Information provided:
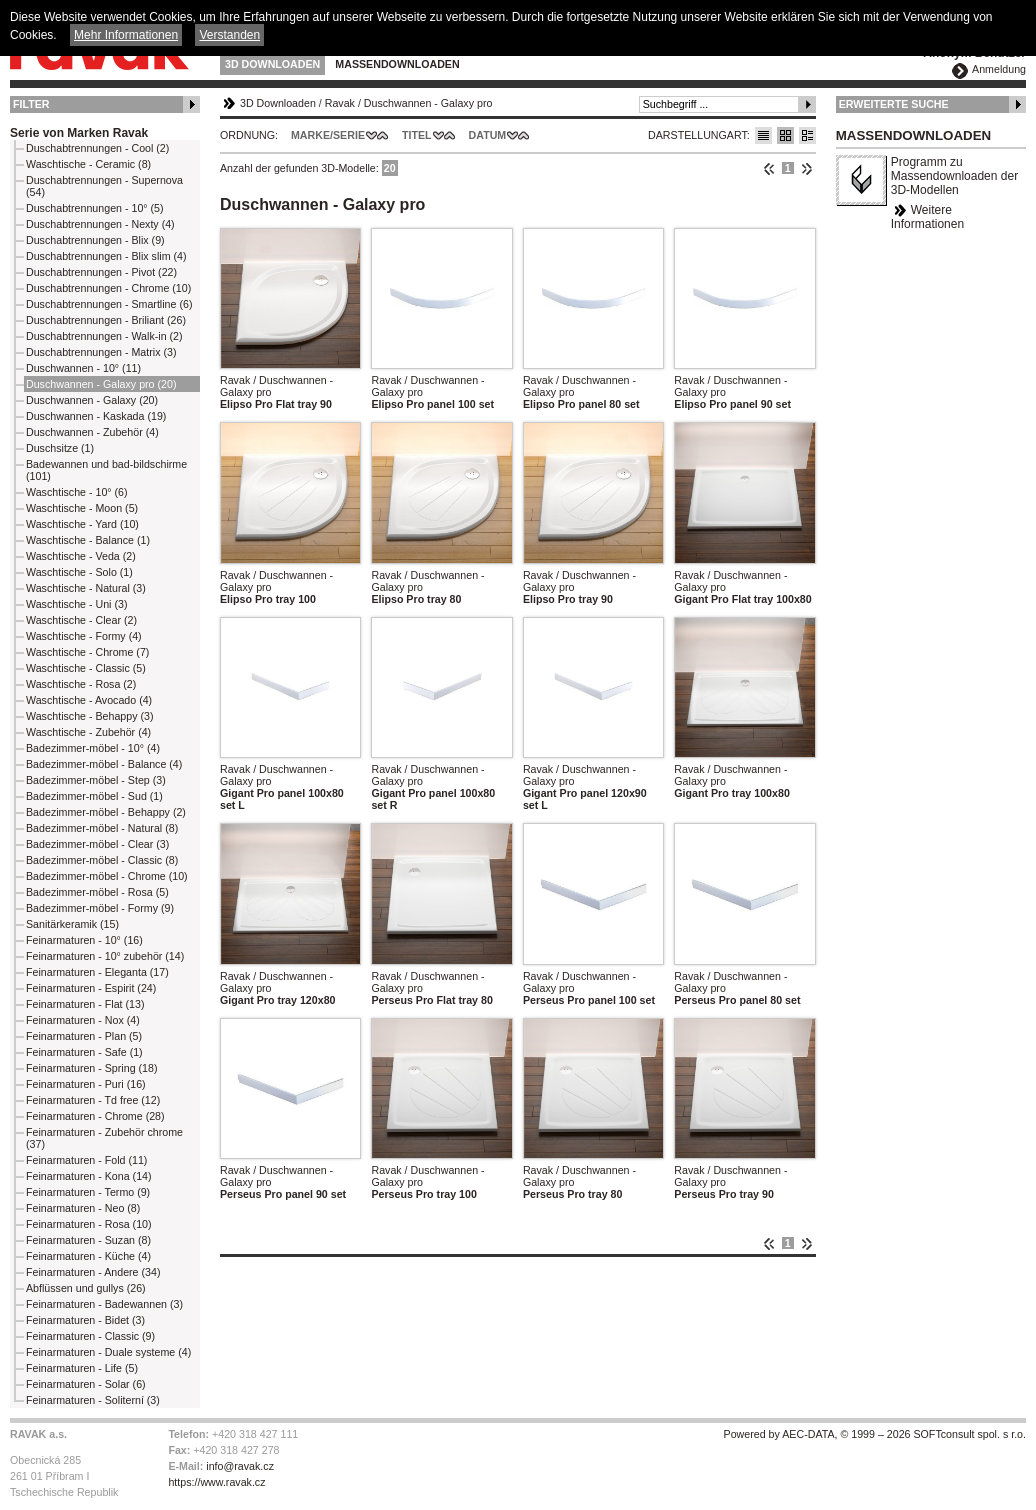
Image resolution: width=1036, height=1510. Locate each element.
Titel (417, 135)
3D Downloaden (272, 64)
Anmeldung (999, 69)
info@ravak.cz (240, 1466)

The request: Lay out the lines of the records above as a JSON list of strings, one string for each line, with blank lines left out and the pictures omitted.

Response to this exercise:
[
  "Image resolution: width=1036, height=1510. Locate each element.",
  "Titel (417, 135)",
  "3D Downloaden (272, 64)",
  "Anmeldung (999, 69)",
  "info@ravak.cz (240, 1466)"
]